Objective
Reproduce the items below word for word, from their first line through the line that contains "Looking at the screenshot, I should [x=399, y=156].", with both lines included.

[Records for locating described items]
►
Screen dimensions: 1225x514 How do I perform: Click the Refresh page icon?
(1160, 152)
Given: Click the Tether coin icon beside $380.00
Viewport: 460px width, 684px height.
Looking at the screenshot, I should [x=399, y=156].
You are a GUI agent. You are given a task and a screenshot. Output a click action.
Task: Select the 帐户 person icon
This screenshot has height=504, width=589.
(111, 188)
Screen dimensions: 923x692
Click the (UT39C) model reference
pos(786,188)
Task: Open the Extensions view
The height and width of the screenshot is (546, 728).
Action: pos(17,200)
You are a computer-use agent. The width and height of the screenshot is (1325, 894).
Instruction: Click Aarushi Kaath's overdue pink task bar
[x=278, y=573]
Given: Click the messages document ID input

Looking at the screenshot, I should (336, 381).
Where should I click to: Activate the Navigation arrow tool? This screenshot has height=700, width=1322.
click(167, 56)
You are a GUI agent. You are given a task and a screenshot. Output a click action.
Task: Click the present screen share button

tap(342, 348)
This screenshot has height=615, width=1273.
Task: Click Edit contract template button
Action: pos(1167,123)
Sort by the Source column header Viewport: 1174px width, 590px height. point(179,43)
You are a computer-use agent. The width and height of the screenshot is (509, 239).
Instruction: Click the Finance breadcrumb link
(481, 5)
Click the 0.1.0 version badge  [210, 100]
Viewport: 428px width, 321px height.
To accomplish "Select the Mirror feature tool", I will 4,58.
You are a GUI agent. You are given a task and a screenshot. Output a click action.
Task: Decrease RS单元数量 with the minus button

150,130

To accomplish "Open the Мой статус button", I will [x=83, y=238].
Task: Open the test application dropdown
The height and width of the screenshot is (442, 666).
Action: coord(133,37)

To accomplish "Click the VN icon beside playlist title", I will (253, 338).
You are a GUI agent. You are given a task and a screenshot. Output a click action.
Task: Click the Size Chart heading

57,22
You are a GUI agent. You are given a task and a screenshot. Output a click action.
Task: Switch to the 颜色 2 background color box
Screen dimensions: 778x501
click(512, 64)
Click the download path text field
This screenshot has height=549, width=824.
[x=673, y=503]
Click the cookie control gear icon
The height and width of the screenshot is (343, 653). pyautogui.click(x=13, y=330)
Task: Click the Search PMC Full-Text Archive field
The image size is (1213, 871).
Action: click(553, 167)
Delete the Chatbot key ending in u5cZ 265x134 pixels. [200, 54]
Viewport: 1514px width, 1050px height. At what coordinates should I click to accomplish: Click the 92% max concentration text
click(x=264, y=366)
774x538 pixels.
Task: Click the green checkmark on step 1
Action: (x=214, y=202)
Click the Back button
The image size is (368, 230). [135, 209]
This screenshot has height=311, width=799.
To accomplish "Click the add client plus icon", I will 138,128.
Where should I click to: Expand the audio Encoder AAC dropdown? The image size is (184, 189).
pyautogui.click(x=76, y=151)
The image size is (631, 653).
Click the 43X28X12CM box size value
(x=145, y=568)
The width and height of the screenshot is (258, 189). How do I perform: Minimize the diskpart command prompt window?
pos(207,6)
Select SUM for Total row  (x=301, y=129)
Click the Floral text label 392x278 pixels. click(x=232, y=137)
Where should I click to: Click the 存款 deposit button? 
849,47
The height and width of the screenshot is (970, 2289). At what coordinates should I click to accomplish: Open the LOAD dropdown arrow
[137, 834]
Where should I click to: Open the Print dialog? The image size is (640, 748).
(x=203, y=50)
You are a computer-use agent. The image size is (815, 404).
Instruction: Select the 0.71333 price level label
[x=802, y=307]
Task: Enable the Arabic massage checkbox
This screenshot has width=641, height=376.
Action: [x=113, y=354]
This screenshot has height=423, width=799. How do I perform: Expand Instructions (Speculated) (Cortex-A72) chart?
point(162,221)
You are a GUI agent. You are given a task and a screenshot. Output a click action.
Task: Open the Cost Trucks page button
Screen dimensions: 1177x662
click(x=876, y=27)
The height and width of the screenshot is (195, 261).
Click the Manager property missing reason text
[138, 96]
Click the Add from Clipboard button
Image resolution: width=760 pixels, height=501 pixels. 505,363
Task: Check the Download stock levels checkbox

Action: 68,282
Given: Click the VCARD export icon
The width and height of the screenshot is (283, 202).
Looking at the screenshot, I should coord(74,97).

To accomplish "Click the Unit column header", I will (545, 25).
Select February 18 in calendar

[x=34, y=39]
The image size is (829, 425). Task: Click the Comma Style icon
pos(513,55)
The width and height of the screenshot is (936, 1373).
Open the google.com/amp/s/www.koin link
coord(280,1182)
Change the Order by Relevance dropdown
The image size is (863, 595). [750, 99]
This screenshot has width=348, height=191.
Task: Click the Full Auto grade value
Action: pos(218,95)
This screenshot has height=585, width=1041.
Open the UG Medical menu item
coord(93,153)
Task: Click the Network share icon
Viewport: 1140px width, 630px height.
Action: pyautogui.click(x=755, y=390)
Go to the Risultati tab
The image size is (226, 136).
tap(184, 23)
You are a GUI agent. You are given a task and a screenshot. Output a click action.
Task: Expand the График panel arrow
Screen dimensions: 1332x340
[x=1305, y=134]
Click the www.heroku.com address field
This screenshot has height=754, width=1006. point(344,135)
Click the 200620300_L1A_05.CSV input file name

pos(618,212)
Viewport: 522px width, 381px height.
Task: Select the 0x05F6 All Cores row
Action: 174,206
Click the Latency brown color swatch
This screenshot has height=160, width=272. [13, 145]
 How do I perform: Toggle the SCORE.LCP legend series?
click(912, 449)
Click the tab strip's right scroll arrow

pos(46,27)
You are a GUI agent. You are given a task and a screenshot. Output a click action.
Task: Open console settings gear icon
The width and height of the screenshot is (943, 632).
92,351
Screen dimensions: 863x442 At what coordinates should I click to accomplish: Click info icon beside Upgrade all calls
◄
Task response
Screen dimensions: 1225x514 How do I perform: Click the Refresh page icon?
(1160, 152)
Given: Click the Tether coin icon beside $380.00
Viewport: 460px width, 684px height.
Looking at the screenshot, I should [x=399, y=156].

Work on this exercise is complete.